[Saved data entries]
====================

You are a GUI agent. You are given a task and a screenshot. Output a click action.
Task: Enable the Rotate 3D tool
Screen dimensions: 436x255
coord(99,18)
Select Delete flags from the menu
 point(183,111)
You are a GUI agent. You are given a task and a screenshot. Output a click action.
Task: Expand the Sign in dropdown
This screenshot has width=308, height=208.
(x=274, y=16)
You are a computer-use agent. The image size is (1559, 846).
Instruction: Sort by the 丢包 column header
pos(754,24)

====================

Every record, from top to bottom, must be transcribed exactly.

You are a GUI agent. You are given a task and a screenshot. Output a click action.
Task: Enable the Rotate 3D tool
Screen dimensions: 436x255
coord(99,18)
Select Delete flags from the menu
 point(183,111)
You are a GUI agent. You are given a task and a screenshot. Output a click action.
Task: Expand the Sign in dropdown
This screenshot has width=308, height=208.
(x=274, y=16)
You are a computer-use agent. The image size is (1559, 846).
Instruction: Sort by the 丢包 column header
pos(754,24)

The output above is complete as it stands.